+++ Raw data
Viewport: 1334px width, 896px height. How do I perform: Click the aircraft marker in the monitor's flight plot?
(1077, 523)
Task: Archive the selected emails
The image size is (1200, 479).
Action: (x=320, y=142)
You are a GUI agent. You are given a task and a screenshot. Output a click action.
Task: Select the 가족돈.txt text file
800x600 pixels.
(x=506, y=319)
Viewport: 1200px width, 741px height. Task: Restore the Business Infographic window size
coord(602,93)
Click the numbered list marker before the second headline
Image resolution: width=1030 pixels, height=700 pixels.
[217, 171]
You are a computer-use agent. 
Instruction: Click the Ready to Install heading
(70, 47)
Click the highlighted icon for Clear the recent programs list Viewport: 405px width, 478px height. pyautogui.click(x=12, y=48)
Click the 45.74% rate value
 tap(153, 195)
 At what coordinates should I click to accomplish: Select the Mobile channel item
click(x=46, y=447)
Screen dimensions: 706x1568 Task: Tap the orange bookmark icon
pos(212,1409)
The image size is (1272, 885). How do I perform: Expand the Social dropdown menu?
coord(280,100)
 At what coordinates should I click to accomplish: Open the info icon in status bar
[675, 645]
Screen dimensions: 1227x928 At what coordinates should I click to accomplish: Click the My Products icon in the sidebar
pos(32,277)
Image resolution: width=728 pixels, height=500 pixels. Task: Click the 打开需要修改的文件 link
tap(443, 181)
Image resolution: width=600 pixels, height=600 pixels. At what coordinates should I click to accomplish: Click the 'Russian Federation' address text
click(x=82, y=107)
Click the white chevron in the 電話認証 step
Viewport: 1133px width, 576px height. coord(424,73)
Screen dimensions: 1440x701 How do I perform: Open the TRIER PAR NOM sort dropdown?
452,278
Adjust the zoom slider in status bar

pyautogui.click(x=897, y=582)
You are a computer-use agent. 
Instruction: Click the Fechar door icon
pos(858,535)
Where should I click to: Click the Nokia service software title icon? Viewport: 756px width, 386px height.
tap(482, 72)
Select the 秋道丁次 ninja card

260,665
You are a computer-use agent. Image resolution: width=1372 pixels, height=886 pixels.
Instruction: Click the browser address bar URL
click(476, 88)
++++++
● Directions
Please rewrite all of the lines above, putting "Display size" in place of every "Screen dimensions" and leaving everything else as it is.

● Result for this exercise
Viewport: 1334px width, 896px height. How do I perform: Click the aircraft marker in the monitor's flight plot?
(1077, 523)
Task: Archive the selected emails
The image size is (1200, 479).
Action: (x=320, y=142)
You are a GUI agent. You are given a task and a screenshot. Output a click action.
Task: Select the 가족돈.txt text file
800x600 pixels.
(x=506, y=319)
Viewport: 1200px width, 741px height. Task: Restore the Business Infographic window size
coord(602,93)
Click the numbered list marker before the second headline
Image resolution: width=1030 pixels, height=700 pixels.
[217, 171]
You are a computer-use agent. 
Instruction: Click the Ready to Install heading
(70, 47)
Click the highlighted icon for Clear the recent programs list Viewport: 405px width, 478px height. pyautogui.click(x=12, y=48)
Click the 45.74% rate value
 tap(153, 195)
 At what coordinates should I click to accomplish: Select the Mobile channel item
click(x=46, y=447)
Display size: 706x1568 Task: Tap the orange bookmark icon
pos(212,1409)
The image size is (1272, 885). How do I perform: Expand the Social dropdown menu?
coord(280,100)
 At what coordinates should I click to accomplish: Open the info icon in status bar
[675, 645]
Display size: 1227x928 At what coordinates should I click to accomplish: Click the My Products icon in the sidebar
pos(32,277)
Image resolution: width=728 pixels, height=500 pixels. Task: Click the 打开需要修改的文件 link
tap(443, 181)
Image resolution: width=600 pixels, height=600 pixels. At what coordinates should I click to accomplish: Click the 'Russian Federation' address text
click(x=82, y=107)
Click the white chevron in the 電話認証 step
Viewport: 1133px width, 576px height. coord(424,73)
Display size: 1440x701 How do I perform: Open the TRIER PAR NOM sort dropdown?
452,278
Adjust the zoom slider in status bar

pyautogui.click(x=897, y=582)
You are a computer-use agent. 
Instruction: Click the Fechar door icon
pos(858,535)
Where should I click to: Click the Nokia service software title icon? Viewport: 756px width, 386px height.
tap(482, 72)
Select the 秋道丁次 ninja card

260,665
You are a computer-use agent. Image resolution: width=1372 pixels, height=886 pixels.
Instruction: Click the browser address bar URL
click(476, 88)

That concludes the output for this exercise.